Beyond execution — which can’t be overstated, Instagram’s Stories functionality is very well done — we’ve been looking at the solution the whole time.

Instagram, at its core, has always been about images. Yes, years after its launch it became known as the place to put the most perfect version of your life forward, but it was always about expression and communication through visual means. Fundamentally, that — plus timing and again, execution — is why it took off in the first place. At a high level, the same is true with Snapchat.

Obvious, yes. And yet…

When Facebook has tried to cram the Stories format into other products (and when others have tried, like Microsoft with Skype, for example), those products — more specifically, those products’ users — have rejected them. Because visual sharing is not what those other products were built for.

I’d argue that Facebook got tricked by statistics in this regard. They know that X number of billion people use Facebook to share images on a regular, if not daily, basis. It’s the largest photo-sharing service in the world! But, that’s not actually what Facebook is, fundamentally. I don’t care if that’s what the data says people use it for, it’s not what it actually is. Because it wasn’t built to be that from the ground up. And so tacking on something like Stories is Frankenstein-ing your product.

The same is not true for Instagram. In this case, the host does not reject the new appendage because the blood type is the same. Stories is about visual sharing, just as Instagram was and is.

In fact, Stories itself was tacked on to Snapchat after the fact. The app started out as a one-to-one messaging service. But it was visual from the get-go. So a new visual format made sense. And I’d argue the Stories format itself always made sense — I recall a service called Days back in the… day, that was attempting to do something similar. It just didn’t have the scale. And the timing wasn’t right. Snapchat took the concept mainstream. And Instagram is extending upon it.¹

Anyway, again, all of this is fairly obvious. And yet I’m not sure Facebook itself sees this. And so we get Stories in WhatsApp, in Messenger, in Facebook. Yes, people share photos in all of those services. Maybe even more so than anywhere else in the world given the sheer scale of all of those services. But visual sharing is not why those services were built. And so tacking on such a core feature feels forced. And users of said services are rejecting it as such.

Which they’re not doing with Instagram. Clearly.

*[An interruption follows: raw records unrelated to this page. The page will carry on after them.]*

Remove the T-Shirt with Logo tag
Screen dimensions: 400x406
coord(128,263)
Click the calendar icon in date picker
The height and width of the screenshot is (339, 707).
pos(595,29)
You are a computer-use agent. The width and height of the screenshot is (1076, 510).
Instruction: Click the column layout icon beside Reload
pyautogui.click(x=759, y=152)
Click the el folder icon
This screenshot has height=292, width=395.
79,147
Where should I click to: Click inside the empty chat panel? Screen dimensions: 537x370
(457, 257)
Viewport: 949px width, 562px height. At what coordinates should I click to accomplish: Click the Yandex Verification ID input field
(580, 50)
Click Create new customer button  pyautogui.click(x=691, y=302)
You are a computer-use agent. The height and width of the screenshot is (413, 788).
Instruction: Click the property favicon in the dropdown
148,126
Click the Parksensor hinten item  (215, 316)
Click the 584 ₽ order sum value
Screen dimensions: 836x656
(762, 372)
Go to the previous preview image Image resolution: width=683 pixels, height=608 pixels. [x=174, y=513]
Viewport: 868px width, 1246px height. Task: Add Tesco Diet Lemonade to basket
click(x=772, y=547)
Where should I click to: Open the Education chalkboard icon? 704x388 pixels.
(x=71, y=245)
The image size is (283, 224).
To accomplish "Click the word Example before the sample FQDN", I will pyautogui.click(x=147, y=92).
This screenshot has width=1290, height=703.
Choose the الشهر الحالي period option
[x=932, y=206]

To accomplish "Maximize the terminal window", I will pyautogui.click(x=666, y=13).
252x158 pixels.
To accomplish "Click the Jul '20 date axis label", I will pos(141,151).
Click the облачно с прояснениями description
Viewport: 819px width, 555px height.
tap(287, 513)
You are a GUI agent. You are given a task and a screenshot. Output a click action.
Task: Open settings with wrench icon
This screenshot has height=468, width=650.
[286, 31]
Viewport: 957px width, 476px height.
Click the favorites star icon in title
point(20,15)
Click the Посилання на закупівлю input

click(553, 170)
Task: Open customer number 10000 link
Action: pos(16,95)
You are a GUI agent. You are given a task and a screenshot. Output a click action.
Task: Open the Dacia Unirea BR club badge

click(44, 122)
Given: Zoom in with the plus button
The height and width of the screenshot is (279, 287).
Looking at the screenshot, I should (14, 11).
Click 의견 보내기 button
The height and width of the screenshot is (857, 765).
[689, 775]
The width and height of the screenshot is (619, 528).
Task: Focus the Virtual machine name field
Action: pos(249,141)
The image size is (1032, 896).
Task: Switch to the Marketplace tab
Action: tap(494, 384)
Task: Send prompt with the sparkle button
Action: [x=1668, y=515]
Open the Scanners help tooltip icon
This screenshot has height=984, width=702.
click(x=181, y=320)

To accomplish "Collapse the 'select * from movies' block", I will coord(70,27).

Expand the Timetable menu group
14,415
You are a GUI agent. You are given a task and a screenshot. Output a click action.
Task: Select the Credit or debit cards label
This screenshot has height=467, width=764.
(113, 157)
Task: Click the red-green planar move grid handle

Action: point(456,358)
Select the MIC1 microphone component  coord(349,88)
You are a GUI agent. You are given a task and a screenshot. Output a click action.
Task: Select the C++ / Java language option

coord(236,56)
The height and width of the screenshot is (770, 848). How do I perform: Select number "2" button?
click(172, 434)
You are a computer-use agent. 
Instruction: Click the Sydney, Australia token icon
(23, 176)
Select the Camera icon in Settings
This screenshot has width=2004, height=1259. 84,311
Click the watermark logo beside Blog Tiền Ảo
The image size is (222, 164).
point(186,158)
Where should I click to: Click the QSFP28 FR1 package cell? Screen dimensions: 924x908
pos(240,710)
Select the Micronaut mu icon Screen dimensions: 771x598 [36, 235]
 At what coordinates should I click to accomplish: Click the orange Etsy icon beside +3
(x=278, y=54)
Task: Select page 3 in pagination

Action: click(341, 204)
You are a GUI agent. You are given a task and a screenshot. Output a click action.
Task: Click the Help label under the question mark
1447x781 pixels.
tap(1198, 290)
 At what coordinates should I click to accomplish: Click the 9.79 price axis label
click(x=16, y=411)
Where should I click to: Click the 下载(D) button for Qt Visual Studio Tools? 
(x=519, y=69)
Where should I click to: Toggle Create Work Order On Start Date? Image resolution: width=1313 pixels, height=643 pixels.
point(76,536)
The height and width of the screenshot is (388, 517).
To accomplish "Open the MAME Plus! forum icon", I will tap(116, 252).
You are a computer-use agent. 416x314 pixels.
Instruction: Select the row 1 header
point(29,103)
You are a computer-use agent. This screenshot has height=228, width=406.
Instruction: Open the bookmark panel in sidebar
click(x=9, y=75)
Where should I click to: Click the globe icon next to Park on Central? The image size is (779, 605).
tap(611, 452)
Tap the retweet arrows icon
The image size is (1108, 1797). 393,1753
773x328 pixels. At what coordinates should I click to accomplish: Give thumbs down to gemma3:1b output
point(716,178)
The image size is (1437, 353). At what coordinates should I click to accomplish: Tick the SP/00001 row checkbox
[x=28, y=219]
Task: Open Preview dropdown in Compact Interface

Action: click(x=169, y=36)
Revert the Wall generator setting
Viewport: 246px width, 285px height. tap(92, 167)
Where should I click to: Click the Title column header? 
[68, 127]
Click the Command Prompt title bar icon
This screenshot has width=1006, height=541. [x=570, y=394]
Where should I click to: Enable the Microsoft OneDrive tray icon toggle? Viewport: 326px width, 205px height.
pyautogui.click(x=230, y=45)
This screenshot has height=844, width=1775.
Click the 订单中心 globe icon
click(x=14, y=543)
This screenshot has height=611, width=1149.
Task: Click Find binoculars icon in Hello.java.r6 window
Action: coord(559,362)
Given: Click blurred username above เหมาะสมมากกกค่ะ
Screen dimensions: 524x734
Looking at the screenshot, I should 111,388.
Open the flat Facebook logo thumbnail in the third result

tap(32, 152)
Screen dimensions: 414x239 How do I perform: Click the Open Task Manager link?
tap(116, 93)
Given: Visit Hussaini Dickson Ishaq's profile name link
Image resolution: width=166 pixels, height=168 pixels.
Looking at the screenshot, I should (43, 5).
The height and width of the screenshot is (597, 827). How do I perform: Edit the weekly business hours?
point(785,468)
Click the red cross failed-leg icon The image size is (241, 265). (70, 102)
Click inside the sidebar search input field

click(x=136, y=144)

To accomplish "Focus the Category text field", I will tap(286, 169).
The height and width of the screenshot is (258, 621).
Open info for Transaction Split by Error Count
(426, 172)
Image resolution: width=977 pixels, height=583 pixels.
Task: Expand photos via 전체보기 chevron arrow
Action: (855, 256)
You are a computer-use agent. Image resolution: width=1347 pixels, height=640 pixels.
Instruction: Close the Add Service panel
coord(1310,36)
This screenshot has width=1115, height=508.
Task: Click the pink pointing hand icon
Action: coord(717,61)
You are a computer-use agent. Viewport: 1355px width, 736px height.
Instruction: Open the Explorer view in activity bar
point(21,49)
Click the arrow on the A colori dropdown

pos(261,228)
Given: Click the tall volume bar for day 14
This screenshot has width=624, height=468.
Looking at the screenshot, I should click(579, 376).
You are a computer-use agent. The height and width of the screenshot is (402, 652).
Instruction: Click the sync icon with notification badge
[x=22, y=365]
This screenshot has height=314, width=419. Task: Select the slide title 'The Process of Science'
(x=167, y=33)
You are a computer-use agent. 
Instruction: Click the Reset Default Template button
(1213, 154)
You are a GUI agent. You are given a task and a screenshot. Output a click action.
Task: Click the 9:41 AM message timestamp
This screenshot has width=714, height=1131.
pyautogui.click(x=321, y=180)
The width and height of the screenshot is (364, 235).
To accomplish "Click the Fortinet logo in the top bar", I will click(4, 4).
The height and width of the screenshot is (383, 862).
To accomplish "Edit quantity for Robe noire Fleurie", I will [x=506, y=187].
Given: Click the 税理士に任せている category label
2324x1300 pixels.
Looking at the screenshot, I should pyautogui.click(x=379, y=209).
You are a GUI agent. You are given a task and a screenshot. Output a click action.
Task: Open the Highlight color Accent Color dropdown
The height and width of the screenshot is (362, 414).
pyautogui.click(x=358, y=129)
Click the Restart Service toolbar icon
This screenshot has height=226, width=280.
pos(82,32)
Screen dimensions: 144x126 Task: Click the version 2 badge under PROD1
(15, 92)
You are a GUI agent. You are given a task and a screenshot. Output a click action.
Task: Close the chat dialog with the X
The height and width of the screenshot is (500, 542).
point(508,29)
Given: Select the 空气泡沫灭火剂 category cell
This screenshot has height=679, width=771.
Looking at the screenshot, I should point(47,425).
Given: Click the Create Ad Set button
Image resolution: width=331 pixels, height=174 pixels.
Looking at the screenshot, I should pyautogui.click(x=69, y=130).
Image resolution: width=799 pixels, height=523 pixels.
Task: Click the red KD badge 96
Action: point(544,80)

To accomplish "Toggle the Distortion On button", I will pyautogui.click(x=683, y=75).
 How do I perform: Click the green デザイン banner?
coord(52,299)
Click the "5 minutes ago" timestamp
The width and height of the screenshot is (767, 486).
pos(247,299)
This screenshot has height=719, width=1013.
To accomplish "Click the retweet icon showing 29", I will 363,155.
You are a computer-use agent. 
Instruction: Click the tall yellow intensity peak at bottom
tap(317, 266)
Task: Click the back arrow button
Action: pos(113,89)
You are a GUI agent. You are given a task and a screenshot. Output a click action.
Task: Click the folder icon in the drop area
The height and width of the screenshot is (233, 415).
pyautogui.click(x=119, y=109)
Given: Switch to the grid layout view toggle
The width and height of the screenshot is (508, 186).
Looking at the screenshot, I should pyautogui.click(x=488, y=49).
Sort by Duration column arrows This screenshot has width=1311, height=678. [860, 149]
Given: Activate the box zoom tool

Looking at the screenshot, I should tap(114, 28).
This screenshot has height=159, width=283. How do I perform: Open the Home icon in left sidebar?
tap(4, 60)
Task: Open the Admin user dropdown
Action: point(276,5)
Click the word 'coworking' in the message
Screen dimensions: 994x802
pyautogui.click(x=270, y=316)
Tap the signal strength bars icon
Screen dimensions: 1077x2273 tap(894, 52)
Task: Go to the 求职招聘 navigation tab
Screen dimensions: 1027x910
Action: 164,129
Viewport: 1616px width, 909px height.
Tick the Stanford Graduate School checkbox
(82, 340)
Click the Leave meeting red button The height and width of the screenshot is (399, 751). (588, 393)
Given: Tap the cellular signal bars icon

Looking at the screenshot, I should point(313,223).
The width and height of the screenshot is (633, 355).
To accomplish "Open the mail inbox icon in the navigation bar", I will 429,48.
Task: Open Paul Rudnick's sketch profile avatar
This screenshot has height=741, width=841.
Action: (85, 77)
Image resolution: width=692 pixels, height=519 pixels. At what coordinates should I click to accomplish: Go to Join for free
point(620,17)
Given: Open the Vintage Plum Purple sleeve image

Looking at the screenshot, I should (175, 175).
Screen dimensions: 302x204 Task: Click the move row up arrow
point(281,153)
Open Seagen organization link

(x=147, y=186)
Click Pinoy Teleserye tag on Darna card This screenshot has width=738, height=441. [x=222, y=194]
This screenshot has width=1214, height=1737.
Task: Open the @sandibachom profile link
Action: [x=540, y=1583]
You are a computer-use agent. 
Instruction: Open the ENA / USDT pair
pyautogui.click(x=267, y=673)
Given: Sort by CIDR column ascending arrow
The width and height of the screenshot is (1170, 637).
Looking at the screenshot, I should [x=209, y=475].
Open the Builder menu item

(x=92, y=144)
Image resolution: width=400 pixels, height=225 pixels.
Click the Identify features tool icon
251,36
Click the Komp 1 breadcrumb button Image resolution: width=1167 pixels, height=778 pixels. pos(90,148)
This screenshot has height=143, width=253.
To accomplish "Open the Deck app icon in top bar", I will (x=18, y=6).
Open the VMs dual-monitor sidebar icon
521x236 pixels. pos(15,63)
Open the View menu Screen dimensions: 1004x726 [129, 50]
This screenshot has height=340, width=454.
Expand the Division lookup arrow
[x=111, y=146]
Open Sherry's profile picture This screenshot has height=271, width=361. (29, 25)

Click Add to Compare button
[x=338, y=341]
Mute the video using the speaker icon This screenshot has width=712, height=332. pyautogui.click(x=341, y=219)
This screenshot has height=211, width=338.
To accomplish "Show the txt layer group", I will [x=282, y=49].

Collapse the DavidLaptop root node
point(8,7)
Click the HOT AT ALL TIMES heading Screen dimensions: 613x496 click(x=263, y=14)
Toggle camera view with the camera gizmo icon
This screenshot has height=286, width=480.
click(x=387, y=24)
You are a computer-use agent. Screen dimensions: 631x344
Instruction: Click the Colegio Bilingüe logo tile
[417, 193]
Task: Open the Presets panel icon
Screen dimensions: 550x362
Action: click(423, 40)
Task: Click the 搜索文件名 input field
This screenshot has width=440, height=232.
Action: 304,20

¹ Aside: I was asked recently for thoughts about Facebook in the next 5–10 years. My answer was that I wouldn’t be shocked if Instagram is actually larger than Facebook itself. It’s just such a brilliant platform and service for the world in which we live — and in which we will live, I imagine.²

² Beyond what they’re already doing with lenses, it’s easy to see an AR future for Instagram, for example.³

³ Yes, I just used a footnote within a footnote. Twice.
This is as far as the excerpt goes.